## Extracted data entries
## begin
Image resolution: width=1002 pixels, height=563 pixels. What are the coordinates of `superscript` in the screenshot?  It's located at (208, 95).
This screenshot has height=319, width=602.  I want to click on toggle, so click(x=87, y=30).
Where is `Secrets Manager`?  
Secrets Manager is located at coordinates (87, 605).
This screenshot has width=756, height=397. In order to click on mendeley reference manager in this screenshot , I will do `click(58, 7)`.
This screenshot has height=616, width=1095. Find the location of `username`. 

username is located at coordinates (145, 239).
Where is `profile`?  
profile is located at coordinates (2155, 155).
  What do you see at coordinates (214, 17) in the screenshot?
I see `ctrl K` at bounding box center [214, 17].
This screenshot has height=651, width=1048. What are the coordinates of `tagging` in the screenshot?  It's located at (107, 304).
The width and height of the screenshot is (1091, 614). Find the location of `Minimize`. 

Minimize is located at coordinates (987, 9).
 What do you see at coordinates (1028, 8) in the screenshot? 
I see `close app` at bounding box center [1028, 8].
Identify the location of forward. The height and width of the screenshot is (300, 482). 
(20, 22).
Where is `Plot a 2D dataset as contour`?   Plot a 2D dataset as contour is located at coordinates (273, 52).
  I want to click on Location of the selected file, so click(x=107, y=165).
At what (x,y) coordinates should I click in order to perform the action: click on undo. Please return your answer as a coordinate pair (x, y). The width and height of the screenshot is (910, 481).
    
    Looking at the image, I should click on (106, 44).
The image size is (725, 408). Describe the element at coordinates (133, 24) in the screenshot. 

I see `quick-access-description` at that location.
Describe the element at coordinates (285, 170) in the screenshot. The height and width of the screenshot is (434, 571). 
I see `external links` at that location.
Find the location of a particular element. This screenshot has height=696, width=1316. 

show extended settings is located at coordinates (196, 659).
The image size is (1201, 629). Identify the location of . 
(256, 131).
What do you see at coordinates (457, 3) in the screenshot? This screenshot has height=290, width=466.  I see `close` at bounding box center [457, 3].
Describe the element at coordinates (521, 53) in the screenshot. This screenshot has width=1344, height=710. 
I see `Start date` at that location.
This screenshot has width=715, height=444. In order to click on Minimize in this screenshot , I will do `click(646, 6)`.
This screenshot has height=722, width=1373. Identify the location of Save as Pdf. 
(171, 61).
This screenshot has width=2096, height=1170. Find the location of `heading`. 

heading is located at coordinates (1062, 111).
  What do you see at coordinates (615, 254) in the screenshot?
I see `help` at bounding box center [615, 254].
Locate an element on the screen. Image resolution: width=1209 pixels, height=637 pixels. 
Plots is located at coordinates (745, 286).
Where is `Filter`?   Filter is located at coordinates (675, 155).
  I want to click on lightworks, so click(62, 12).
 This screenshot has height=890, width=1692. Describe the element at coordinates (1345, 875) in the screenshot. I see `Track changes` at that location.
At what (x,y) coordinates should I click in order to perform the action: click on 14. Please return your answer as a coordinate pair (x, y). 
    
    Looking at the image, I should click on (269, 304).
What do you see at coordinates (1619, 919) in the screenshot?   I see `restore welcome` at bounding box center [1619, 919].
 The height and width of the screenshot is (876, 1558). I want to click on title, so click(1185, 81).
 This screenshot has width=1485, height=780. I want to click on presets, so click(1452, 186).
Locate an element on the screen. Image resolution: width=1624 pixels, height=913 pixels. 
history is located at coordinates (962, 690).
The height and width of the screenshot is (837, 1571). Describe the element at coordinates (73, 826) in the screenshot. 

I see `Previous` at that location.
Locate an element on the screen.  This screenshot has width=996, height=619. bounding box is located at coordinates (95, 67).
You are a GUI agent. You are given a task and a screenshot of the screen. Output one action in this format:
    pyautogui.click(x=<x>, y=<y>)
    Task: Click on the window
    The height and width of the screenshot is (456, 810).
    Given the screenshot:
## end
Copy all of the data above line for line, without changing a single character.

## Response for this exercise
Image resolution: width=1002 pixels, height=563 pixels. What are the coordinates of `superscript` in the screenshot?  It's located at (208, 95).
This screenshot has height=319, width=602.  I want to click on toggle, so click(x=87, y=30).
Where is `Secrets Manager`?  
Secrets Manager is located at coordinates (87, 605).
This screenshot has width=756, height=397. In order to click on mendeley reference manager in this screenshot , I will do `click(58, 7)`.
This screenshot has height=616, width=1095. Find the location of `username`. 

username is located at coordinates (145, 239).
Where is `profile`?  
profile is located at coordinates (2155, 155).
  What do you see at coordinates (214, 17) in the screenshot?
I see `ctrl K` at bounding box center [214, 17].
This screenshot has height=651, width=1048. What are the coordinates of `tagging` in the screenshot?  It's located at (107, 304).
The width and height of the screenshot is (1091, 614). Find the location of `Minimize`. 

Minimize is located at coordinates (987, 9).
 What do you see at coordinates (1028, 8) in the screenshot? 
I see `close app` at bounding box center [1028, 8].
Identify the location of forward. The height and width of the screenshot is (300, 482). 
(20, 22).
Where is `Plot a 2D dataset as contour`?   Plot a 2D dataset as contour is located at coordinates (273, 52).
  I want to click on Location of the selected file, so click(x=107, y=165).
At what (x,y) coordinates should I click in order to perform the action: click on undo. Please return your answer as a coordinate pair (x, y). The width and height of the screenshot is (910, 481).
    
    Looking at the image, I should click on (106, 44).
The image size is (725, 408). Describe the element at coordinates (133, 24) in the screenshot. 

I see `quick-access-description` at that location.
Describe the element at coordinates (285, 170) in the screenshot. The height and width of the screenshot is (434, 571). 
I see `external links` at that location.
Find the location of a particular element. This screenshot has height=696, width=1316. 

show extended settings is located at coordinates (196, 659).
The image size is (1201, 629). Identify the location of . 
(256, 131).
What do you see at coordinates (457, 3) in the screenshot? This screenshot has height=290, width=466.  I see `close` at bounding box center [457, 3].
Describe the element at coordinates (521, 53) in the screenshot. This screenshot has width=1344, height=710. 
I see `Start date` at that location.
This screenshot has width=715, height=444. In order to click on Minimize in this screenshot , I will do `click(646, 6)`.
This screenshot has height=722, width=1373. Identify the location of Save as Pdf. 
(171, 61).
This screenshot has width=2096, height=1170. Find the location of `heading`. 

heading is located at coordinates (1062, 111).
  What do you see at coordinates (615, 254) in the screenshot?
I see `help` at bounding box center [615, 254].
Locate an element on the screen. Image resolution: width=1209 pixels, height=637 pixels. 
Plots is located at coordinates (745, 286).
Where is `Filter`?   Filter is located at coordinates (675, 155).
  I want to click on lightworks, so click(62, 12).
 This screenshot has height=890, width=1692. Describe the element at coordinates (1345, 875) in the screenshot. I see `Track changes` at that location.
At what (x,y) coordinates should I click in order to perform the action: click on 14. Please return your answer as a coordinate pair (x, y). 
    
    Looking at the image, I should click on (269, 304).
What do you see at coordinates (1619, 919) in the screenshot?   I see `restore welcome` at bounding box center [1619, 919].
 The height and width of the screenshot is (876, 1558). I want to click on title, so click(1185, 81).
 This screenshot has width=1485, height=780. I want to click on presets, so click(1452, 186).
Locate an element on the screen. Image resolution: width=1624 pixels, height=913 pixels. 
history is located at coordinates (962, 690).
The height and width of the screenshot is (837, 1571). Describe the element at coordinates (73, 826) in the screenshot. 

I see `Previous` at that location.
Locate an element on the screen.  This screenshot has width=996, height=619. bounding box is located at coordinates (95, 67).
You are a GUI agent. You are given a task and a screenshot of the screen. Output one action in this format:
    pyautogui.click(x=<x>, y=<y>)
    Task: Click on the window
    The height and width of the screenshot is (456, 810).
    Given the screenshot:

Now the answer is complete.